Bei langen Seiten sucht man die genaue Position auf dem Schirm und muss dem Interessenten Seitenanker als Hilfen anbieten. In dem Fall hat jede Seite ein kurzes Inhaltsverzeichnis. Eine Führung durch den Text scheint flüssiger und ohne Umblättern möglich.

Aus didaktischen Gründen bieten sich kurze Seiten an, weil der Besucher sich besser zurechtfindet und über eine gestaffelte Menüstruktur schneller zu den gesuchten Inhalten findet. In jedem Fall hilft am oberen Rand eine kurze Inhaltsübersicht. Surfer lieben es, wenn das Wichtigste der Seite schon auf den ersten Blick zu sehen ist.

Mit einem Kompromiss kann man beide Vorteile kombinieren, wenn man eine Kurzversion auf Seitenlänge stutzt und die weitergehenden oder ausführlichen Inhalte zum Download anbietet. Viel druckbaren Text bietet man „am Stück“ an.

Für das Angebot und den Verkauf von Produkten stellt sich die Frage der Seitenlänge kaum. Achten Sie darauf, ein Produkt pro Seite anzubieten. Damit macht man nichts falsch. Steht die Produktbezeichnung im Titel der Seite, hat der Robot der Suchmaschine ein leichtes Spiel. Er dankt es Ihnen mit einer schnellen Indexierung und Aufnahme in die Suchmaschine, wenn Sie ansonsten Fehler vermieden haben.

 Die Besucherführung

Auf den Produktseiten eines Shops erkennt man in der Regel auf den ersten Blick, worum es geht. Andere Seiten sollten jeweils einen aussagekräftigen Titel direkt am oberen Rand haben.
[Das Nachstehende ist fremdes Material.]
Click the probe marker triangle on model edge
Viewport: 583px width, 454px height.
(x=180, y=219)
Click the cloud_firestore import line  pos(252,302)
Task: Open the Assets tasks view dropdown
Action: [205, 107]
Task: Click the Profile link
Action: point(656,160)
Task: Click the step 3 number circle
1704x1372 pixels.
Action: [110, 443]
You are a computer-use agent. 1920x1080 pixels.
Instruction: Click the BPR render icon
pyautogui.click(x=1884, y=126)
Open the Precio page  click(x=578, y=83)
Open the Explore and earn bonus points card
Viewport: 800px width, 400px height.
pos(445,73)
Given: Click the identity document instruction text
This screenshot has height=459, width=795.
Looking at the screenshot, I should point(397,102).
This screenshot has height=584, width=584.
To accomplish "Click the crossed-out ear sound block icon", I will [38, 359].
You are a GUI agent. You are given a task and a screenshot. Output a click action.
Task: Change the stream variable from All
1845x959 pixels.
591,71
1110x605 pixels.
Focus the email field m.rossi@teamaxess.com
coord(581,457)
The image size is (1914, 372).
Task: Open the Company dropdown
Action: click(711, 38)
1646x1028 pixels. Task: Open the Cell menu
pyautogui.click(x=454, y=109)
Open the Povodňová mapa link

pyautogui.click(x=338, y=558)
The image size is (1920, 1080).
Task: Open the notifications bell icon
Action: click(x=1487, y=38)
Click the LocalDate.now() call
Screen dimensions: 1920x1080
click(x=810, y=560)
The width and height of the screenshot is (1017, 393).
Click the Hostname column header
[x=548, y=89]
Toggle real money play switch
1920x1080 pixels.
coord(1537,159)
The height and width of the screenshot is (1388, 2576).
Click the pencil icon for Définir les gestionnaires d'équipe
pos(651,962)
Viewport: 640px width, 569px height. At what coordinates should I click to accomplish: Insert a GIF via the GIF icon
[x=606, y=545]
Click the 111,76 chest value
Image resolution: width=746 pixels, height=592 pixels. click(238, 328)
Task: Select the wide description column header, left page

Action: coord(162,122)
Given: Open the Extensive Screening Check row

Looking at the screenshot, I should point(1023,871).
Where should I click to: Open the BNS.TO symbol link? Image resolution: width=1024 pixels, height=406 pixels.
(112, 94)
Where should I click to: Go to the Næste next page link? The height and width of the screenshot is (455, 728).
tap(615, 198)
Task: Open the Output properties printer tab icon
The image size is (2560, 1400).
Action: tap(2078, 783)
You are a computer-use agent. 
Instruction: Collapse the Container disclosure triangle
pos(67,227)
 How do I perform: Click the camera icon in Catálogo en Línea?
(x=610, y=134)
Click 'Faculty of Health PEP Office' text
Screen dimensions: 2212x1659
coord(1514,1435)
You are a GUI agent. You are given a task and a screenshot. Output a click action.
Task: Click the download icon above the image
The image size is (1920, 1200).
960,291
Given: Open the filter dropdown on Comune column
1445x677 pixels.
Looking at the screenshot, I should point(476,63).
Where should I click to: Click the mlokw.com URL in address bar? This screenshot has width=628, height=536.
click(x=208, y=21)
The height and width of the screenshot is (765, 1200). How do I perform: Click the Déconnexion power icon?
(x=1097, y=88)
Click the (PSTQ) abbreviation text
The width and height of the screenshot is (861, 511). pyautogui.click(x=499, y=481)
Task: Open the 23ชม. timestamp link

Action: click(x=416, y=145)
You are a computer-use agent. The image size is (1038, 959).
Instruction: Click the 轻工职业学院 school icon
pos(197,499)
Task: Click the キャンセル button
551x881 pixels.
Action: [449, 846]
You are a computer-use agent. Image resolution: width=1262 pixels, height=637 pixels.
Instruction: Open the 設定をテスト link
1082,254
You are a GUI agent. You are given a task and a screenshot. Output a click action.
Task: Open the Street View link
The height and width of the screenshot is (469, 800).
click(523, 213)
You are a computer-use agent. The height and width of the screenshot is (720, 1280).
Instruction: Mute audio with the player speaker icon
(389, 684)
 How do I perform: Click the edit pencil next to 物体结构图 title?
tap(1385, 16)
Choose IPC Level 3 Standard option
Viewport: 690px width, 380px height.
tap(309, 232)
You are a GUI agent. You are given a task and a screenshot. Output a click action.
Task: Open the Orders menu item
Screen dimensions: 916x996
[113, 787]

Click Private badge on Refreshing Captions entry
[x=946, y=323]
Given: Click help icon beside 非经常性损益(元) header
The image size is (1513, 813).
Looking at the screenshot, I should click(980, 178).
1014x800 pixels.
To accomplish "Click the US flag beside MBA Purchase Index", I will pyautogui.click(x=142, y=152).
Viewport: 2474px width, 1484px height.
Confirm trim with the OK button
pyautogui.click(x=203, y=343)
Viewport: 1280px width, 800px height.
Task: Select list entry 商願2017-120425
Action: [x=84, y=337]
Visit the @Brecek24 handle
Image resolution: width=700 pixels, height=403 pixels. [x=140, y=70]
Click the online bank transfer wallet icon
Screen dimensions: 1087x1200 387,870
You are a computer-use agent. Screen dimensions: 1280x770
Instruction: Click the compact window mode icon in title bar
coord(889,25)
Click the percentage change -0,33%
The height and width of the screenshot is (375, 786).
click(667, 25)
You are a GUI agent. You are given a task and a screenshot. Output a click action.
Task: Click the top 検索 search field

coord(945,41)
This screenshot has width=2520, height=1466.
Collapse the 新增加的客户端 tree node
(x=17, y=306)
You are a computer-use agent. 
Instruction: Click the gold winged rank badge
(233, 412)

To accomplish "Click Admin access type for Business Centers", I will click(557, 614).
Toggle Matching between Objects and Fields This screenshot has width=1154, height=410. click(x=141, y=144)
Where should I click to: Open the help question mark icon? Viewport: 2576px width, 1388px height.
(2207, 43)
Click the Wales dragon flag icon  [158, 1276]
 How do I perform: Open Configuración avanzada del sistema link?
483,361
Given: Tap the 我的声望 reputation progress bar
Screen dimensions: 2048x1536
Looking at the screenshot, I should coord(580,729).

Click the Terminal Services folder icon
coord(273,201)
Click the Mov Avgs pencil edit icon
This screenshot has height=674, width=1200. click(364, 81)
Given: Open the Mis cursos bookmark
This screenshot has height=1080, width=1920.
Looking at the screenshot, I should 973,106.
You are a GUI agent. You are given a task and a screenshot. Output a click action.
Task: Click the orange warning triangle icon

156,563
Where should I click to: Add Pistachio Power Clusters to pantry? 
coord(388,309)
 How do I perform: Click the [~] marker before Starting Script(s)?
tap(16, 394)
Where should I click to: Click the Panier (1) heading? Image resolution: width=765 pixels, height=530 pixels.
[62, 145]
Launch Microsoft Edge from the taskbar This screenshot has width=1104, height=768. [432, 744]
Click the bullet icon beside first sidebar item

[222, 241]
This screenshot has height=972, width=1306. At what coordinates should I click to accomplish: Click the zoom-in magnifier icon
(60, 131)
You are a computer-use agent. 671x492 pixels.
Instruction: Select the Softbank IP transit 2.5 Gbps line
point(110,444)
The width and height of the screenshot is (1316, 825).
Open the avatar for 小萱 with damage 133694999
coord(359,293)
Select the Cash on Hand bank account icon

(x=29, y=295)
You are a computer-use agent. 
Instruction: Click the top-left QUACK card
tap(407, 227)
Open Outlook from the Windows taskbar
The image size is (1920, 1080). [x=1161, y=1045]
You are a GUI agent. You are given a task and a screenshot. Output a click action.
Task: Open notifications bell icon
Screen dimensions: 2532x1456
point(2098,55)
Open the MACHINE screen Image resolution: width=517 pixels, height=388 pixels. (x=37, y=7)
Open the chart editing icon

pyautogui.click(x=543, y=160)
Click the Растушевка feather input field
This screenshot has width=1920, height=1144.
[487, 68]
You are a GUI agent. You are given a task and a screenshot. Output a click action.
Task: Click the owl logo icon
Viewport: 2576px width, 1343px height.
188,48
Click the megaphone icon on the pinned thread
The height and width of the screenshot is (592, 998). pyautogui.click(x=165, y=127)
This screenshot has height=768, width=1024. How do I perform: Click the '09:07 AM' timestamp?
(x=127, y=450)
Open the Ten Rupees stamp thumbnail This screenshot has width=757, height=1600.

Dem Besucher bietet man alle sinnvollen Varianten an, sich in der Präsenz zurecht zu finden. Zur Führung durch die Themen gibt es viele Möglichkeiten. Ein wichtiges Prinzip ist und bleibt auch hier die Relevanz. Der Besucher soll wissen, was ihn auf der nächst höheren oder niederen Ebene erwartet. Das ist eine Möglichkeit, ihn zu leiten.

Die Navigation wird heute bei fast allen Seiten am linken Rand oder oben unter dem Header angeboten. Daran hat sich der Surfer gewöhnt. Und es entspricht im übrigen auch der Führung vieler Standardprogramme auf den Computern der Besucher. Es muss nicht bei einfachen Textlinks in der Navigation bleiben, fortschrittliche Seiten nutzen durchaus die Möglichkeit, über Grafiken zu den gewünschten Inhalten zu kommen. Ausgerechnet die ARD hat eine Rubrik, auf der das Prinzip der grafischen Bedienerführung mit einer Wiedergabe der Inhalte auf Videos kombiniert ist:

http://sport.ard.de/sp/doping/webmagazin/index.html

Man gelangt auf eine multimediale Steuerung mit Videoeinspielungen und rein grafischer Bedienerführung. Das ist innovativ, aber möglicherweise schon so weit fortgeschritten, dass es zu dem eher hausbackenen Image der ARD schlecht passt. Aus das ist ein Verstoß gegen das Relevanzprinzip. Die Erwartungen an die Web-Präsenz einer öffentlich-rechtlichen Institution sind verletzt. Das verstärkt zunächst einmal die Unsicherheit.

Trotzdem ist es ein gutes Beispiel für Variationen, mit denen man die Gewohnheiten des Surfers durchbricht und Aufmerksamkeit auf seine Präsenz zieht. Zur Erklärung von komplizierten Sachverhalten eignen sich Ton und stehende oder bewegte Bilder allemal. Dazu gleich noch einige Beispiele.

Eine Internet-Präsenz ist keinesfalls so übersichtlich, wie ein Buch oder ein Katalog. Sie hat aber andererseits den Vorteil einer Suchmöglichkeit. Eine gute Web-Präsenz bringt diesen Vorteil ins Spiel. Für die Surfer, die konkret einen Artikel oder ein Thema suchen, bietet man eine Volltextsuche an. Wenn in der Software für umfangreiche Web-Präsenzen keine Volltextsuche enthalten ist, nimmt man einfach die vom Marktführer Google. Hier ist ein Anwendungsbeispiel: Google-Suche.

Ein besonderer Komfort ist die alphabetische Auflistung von Stichworten oder von Produktnamen. Verlinkt man von diesen Begriffen auf die speziellen Seiten mit den Inhalten, nennt man diese Liste eine Sitemap. Eine Präsenz mit unterschiedlichen Themen und Kategorien gewinnt mit einer Sitemap. Viele Besucher erwarten das inzwischen. Und im übrigen lesen die Robots der Suchmaschinen auch gern Sitemaps und folgen den Links. Damit wird die Gesamte Präsenz besser und schneller indexiert.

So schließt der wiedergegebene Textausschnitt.